If you recently arrived from Bangladesh thanks to getting married to a British citizen and are living in, say, East London, the country’s immigration policy matters to you – what does it mean for where you are living, the schools your children will go to, the local services you will use? The same questions are important for a Polish plumber who decided to stay in, say Glasgow, for whatever reason. They apply equally to someone who can trace their family back to the Domesday book.

If 200,000 ‘British South Africans’ arrived in the UK during the space of a year – all speaking English, easily fitting in to the prevailing culture, there would be implications.

If 200,000 Bulgarians, or Somails or whoever arrive, there would be implications. You might love the idea, you might hate it, but the current rules allow certain things to happen, so what is our plan, based on some sensible estimates of what might happen?

Some people don’t want to see foreigners arrive. Some are ambivalent, some welcome it.

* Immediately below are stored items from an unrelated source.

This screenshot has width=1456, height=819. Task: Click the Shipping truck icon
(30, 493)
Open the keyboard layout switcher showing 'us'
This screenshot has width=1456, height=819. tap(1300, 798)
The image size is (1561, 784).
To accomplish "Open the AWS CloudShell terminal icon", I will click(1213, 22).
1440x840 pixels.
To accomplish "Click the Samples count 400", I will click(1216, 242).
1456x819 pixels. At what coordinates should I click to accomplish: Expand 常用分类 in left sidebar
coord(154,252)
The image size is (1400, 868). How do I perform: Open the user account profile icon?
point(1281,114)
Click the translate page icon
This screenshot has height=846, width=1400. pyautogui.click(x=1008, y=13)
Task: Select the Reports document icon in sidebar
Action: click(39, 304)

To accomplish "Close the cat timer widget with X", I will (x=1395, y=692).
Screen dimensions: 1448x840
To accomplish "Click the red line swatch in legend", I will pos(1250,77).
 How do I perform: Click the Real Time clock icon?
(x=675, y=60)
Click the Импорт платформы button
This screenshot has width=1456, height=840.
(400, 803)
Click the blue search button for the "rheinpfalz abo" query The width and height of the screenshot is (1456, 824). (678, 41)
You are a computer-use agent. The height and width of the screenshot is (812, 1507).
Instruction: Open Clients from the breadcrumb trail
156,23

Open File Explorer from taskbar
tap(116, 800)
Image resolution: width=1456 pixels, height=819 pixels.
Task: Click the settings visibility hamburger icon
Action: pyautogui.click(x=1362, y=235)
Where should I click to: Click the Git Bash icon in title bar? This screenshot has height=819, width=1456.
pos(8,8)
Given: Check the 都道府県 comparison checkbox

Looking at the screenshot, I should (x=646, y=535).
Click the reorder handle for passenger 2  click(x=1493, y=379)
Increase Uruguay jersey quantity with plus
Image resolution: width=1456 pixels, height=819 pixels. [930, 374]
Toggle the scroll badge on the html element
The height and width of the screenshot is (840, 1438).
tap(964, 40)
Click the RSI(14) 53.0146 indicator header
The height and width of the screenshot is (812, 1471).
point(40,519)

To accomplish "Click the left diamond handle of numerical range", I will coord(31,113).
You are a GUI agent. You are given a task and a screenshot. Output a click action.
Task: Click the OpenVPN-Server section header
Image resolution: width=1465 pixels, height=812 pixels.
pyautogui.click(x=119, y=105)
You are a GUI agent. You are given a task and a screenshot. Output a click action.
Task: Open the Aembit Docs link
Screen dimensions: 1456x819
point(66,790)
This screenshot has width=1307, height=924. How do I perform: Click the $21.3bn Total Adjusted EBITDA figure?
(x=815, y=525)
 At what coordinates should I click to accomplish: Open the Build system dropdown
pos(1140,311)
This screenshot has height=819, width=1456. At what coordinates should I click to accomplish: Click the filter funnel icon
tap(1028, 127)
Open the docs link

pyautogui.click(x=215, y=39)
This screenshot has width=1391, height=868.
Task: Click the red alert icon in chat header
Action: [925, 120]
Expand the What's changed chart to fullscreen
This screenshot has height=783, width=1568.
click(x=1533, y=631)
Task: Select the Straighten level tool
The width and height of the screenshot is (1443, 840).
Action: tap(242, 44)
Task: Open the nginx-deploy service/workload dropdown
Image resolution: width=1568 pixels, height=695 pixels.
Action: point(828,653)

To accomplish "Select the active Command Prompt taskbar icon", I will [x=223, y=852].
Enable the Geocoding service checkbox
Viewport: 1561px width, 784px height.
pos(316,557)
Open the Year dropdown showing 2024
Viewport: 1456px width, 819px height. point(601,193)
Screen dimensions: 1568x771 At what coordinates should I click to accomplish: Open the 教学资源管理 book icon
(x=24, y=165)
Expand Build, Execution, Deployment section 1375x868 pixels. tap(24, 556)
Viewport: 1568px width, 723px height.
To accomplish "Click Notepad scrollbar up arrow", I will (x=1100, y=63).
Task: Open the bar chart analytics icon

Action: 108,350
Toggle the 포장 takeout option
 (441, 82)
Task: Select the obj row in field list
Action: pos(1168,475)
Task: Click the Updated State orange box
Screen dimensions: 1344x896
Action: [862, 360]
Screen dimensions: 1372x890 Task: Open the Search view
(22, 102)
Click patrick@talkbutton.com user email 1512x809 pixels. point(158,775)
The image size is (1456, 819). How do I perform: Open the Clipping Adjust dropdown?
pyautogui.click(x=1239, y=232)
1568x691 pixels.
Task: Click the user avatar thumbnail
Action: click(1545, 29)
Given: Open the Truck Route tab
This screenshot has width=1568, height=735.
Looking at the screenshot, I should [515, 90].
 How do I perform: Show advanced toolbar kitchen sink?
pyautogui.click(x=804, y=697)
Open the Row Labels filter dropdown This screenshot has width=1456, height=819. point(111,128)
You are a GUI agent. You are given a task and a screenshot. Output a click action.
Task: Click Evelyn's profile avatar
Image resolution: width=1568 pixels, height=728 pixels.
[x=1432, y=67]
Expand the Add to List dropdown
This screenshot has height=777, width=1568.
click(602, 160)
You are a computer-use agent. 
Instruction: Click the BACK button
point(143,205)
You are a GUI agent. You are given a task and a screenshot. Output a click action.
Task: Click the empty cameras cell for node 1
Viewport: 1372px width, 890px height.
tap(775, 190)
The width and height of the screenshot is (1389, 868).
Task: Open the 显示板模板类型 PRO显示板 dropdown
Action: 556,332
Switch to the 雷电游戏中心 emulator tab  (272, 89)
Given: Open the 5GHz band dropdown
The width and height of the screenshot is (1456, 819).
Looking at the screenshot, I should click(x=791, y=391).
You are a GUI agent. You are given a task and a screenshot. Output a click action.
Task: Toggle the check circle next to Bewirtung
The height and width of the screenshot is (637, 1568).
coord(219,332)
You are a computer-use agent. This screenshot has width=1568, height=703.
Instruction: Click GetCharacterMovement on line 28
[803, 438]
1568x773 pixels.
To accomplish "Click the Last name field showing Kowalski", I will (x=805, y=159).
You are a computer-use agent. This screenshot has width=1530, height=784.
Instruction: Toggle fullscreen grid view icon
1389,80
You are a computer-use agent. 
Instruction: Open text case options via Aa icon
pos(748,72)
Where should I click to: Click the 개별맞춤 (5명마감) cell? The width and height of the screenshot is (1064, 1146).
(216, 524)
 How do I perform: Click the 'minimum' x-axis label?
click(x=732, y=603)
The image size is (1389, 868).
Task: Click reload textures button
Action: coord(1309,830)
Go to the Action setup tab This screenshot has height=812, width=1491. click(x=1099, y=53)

Regardless of what your stance is, you have to have a plan. If you don’t want people to arrive because you detest anyone who isn’t white and doesn’t already speak the Queen’s English, what is your plan for Brtitish businesses that lack the local talent they need to remain competitive? At the other end of the spectrum, if you’d love to see the current situation revolutionised by a flood of people from all over the world, to introduce wondrous diversity, what’s your plan for the impact on school, healthcare, housing and other aspects? Do you care about who is already here, regardless of where they are from? Even someone who arrived last year is affected.

If you are massively increasing the workforce of your business, you have to plan – what is the impact of new cultures, what is the impact of short term contracts vs long term contracts, permanent employees, office space, pension provision, etc, etc? You cannot double your workforce without some sort of planned approach to deal with things.

It’s ludicrous to condemn anyone who is asking what the plan is as racist. The resulting plan might be racist, but having a plan is not racist.

My personal instincts (and I freely admit I need more facts to turn my instincts into more concrete opinions, particularly when it comes to how long it takes to get citizenship, access to the welfare state, etc) is that as things have changed so much in recent years in terms of the numbers of new arrivals, we need to make some changes.

What about residence visas along the lines of the UAE’s approach for example? The UK has to have something in-between a door that is wide open and a door that is slammed shut. The key question is less around someone coming to the UK to do something useful, but around the implications of that person staying, who they bring with them, the children they bring into the world and so on.

There seems to be a peculiarly British embarrassment that so many people actually want to come to the UK. Goodness! How do we deal with all these people wanting to be here? We have to bite the bullet and do something. The current situation doesn’t seem to be making anyone happy.

The UAE is pretty practical about this stuff. There are probably some experiences here that we could learn from.